Trouble surfaced early in the joint FDA panel meeting to deliberate the drug-device combo esketamine 28-mg single-use nasal spray from Johnson & Johnson unit Janssen Pharmaceuticals Inc. when an agency official said U.S. gatekeepers didn't necessarily agree about the efficacy offered to support the ketamine-derived therapy for treatment-resistant depression (TRD).

The Psychopharmacologic Drugs Advisory Committee and Drug Safety and Risk Management Advisory Committee took up the proposed treatment for the scourge of TRD, a condition wherein patients turn up with major depressive disorder and, despite at least two trials of antidepressant treatment given at the right doses for an adequate duration in their episodes, have not responded to treatment. Just one drug for the indication has been approved by U.S. regulators: a fixed-dose combination of fluoxetine (a selective serotonin reuptake inhibitor) and olanzapine (an atypical antipsychotic), marketed as Symbyax by Indianapolis-based Eli Lilly and Co.

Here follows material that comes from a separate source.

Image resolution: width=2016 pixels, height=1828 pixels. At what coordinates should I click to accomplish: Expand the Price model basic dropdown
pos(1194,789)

Ultimately, voting went in Janssen's favor. On the question, "Has the applicant provided substantial evidence of the effectiveness of esketamine for the treatment of treatment-resistant depression?" the vote was 14 yes, 2 no, and 1 abstention. Steven Meisel of the Fairview Health Services/Healtheast Care System in Minneapolis said he voted yes because "there isn't an option to say, 'yes but,'" adding that "it occurred to me that we don't really understand how this drug works." Esketamine could function not so much as an antidepressant but by "providing some sort of a high" like a party drug, he added. "At the same time, I said to myself, 'If that's the case, so what?'" Some who voted in favor of recommending approval expressed a wish that the data had been more robust, though Anne-Michelle Ruha from the University of Arizona College of Medicine in Phoenix seemed satisfied. "I was convinced that there was a significant effect and it's a hopeful treatment," she said.

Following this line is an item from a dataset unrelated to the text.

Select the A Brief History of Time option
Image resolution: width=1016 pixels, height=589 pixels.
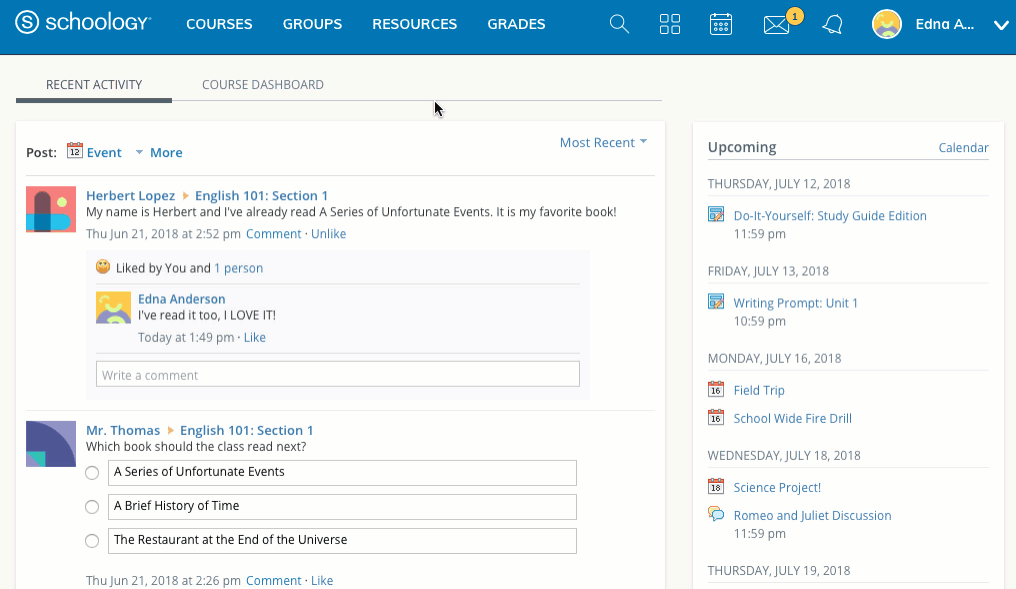click(91, 507)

On the question, "Has the applicant adequately characterized the safety profile of esketamine for the treatment of treatment-resistant depression?" the vote was 15 yes, 2 no. Walter Dunn from the University of California Los Angeles department of psychiatry was in the majority and said "adverse effects are consistent" with intravenous ketamine use off label at higher doses. He was concerned about long-term cognitive effects, which "can't be addressed in some of these studies" but if the drug is approved would be a factor to "keep an eye out for."

On the question, "Given the effectiveness and safety of esketamine and the FDA's proposed risk evaluation and mitigation strategy (REMS), do the benefits outweigh the risks of esketamine for the treatment of treatment-resistant depression?" the vote was 14 yes, 2 no, and 1 abstain. Ruha from Arizona voted yes but said she was "very happy to see that there's going to be a strict REMS." Fairview's Meisel called ketamine "a nasty drug" as used in anesthesia and elsewhere with plenty of adverse effects. He pointed to surveys that indicate patients are willing to gamble on esketamine. "We don't take the patient voice into account as often as perhaps we should," he said, though it's important that they "know what they're getting themselves into" by way of "heart to heart talks up front as to what those risks are." He also noted that two of three short-term efficacy studies missed their primary endpoints and asked what precedent the agency might set by approving esketamine, while allowing that such a question is "sort of philosophical and beyond the scope of this committee." Consumer representative Kim Witczak voted no and suggested that regulators might be "relying on the REMS program to save us," and found "a lot of potential for people who just want that quick fix." Meisel called his negative ballot "a close call." Ketamine is well characterized, but what happens when a cousin drug such as esketamine is used "once a week or thereabouts for life" remains unclear, he said. Janssen's longer-term trial enrolled about 297 patients. "That's not a lot, and a lot of them didn't last for a whole year," he added. "We know that [esketamine] can raise blood pressure transiently. What we don't know is the impact of that constantly raising and lowering blood pressure with every dose, and pulse rate for that matter, with every dose week after week? That hasn't been characterized at all or well-studied." He also pointed to five or six suicides on the drug. "It's interesting that we didn't see that in the placebo arm," he said. "Is there something there that we haven't fully understood?"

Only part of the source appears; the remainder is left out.